The environmental watchdog that will hold government to account over its environmental obligations after Brexit must have sufficient powers to penalise ministers, MPs have claimed.
These are the comments from the Environmental Audit Committee, a panel of MPs from across the House of Commons, who scrutinise the government’s work on the environment, chaired by the Labour MP Mary Creagh.
The Committee has recently concluded a review of the government’s draft Environmental (Governance and Principles) Bill, which will underpin future environmental laws once the UK has left the European Union.
Crucially this will include the mechanism for holding government to account over meeting its environmental goals which include targets for packaging and WEEE recycling, among other areas.
This would effectively replace the role of the European Commission, which has the power to issue sanctions against an individual government that has not met its obligations.
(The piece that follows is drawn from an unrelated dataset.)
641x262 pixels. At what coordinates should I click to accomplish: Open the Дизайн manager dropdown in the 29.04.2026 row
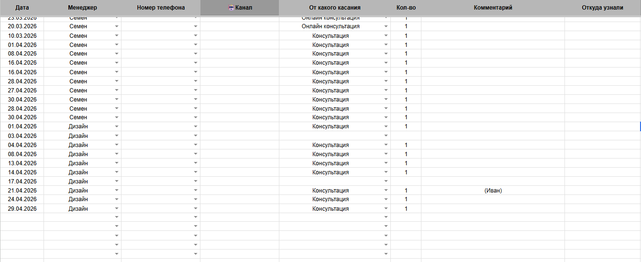point(117,209)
Instead, the government is proposing to establish an Office for Environmental Protection, that would ultimately take on this task.
However, having looked at the proposals for the new body the Environmental Audit Committee has questioned whether it will be independent from government, as well as having the power to hold it to account over its environmental responsibilities.
Committee chair, Mary Creagh, said:
“If we want to be a world-leader in environmental protection, we need a world-leading body to protect it. The Government promised to create a new body for governance that would go beyond standards set by the European Union. The Bill, so far, falls woefully short of this vision.
“Far from creating a body which is independent, free to criticise the Government and hold it to account, this Bill would reduce action to meet environmental standards to a tick-box exercise, limit scrutiny, and pass the buck for environmental failings to local authorities.”